Dans le passé, note M. Gruspier, les tribunaux ont rejeté les témoignages d’experts sur la reconnaissance faciale effectuée par ordinateur, mais sa popularité dans les laboratoires de police criminelle est en train de changer cela. Cependant, elle dit : « Personne ne l’a testé pour voir combien de fois il est précis. »

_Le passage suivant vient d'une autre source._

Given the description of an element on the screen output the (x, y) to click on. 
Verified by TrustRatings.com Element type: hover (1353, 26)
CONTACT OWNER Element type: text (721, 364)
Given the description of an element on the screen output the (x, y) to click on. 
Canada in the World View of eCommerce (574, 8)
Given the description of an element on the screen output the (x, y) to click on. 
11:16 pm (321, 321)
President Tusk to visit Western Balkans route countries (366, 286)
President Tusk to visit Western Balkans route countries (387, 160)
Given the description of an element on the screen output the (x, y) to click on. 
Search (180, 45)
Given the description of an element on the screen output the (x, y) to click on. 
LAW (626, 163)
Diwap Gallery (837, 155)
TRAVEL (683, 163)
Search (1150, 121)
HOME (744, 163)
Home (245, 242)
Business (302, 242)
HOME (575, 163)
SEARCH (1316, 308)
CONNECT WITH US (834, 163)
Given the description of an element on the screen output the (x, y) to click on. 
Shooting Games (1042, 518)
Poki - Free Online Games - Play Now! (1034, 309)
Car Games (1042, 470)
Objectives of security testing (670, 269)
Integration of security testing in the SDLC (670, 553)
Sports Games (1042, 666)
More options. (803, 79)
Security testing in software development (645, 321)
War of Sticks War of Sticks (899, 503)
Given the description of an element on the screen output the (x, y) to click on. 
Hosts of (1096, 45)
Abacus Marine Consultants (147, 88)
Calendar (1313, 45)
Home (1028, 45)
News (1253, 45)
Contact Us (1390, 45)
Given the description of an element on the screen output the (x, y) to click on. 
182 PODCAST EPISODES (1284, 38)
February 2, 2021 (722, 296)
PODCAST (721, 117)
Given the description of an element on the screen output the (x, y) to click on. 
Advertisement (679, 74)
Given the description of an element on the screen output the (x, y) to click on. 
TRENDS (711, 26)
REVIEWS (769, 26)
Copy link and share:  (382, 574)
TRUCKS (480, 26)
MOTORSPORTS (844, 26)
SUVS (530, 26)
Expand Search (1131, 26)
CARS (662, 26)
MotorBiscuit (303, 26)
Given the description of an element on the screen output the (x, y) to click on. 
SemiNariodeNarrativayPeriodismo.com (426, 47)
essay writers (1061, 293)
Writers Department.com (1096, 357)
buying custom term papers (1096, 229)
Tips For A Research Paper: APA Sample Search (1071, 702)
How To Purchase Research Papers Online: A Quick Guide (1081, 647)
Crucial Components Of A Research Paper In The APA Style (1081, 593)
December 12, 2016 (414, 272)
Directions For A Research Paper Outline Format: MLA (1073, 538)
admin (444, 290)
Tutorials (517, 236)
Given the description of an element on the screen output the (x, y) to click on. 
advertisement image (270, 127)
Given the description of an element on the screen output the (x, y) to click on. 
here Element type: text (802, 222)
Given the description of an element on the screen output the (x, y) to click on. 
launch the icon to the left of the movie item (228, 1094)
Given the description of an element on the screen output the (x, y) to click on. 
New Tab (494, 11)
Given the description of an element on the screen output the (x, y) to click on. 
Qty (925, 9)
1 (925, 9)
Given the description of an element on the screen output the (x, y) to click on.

Une grande partie de la science médico-légale a peu de fondement scientifique, dit M. Pakosh. Et bien qu’on ait fait valoir qu’il est possible d’éliminer les préjugés cognitifs en utilisant des ordinateurs,  » quelqu’un doit encore programmer tout cela et décider ce qui doit être comparé « , dit-elle. « Je suis juste naturellement un peu sceptique. »

Problèmes émergents
Gruspier s’inquiète également de la faillibilité de la technologie des laboratoires de police portables et des boîtes noires, qui commencent à être utilisés sur les lieux de crimes. Bien qu’il soit possible de faire passer de l’ADN dans une boîte noire – ce qui permettra à la police d’effectuer un test et de procéder à une arrestation sur-le-champ – c’est toujours une technologie et, par conséquent, faillible, et même l’ADN peut être faux, dit-elle.

« Je suis le coordinateur ADN d’un système d’enquête sur les décès », dit Gruspier. « Je dois regarder un nombre de probabilités que j’obtiens[en testant les dents, par exemple] pour déterminer la correspondance. Si la police jette quelque chose dans une boîte noire… cette partie de l’interprétation a disparu. »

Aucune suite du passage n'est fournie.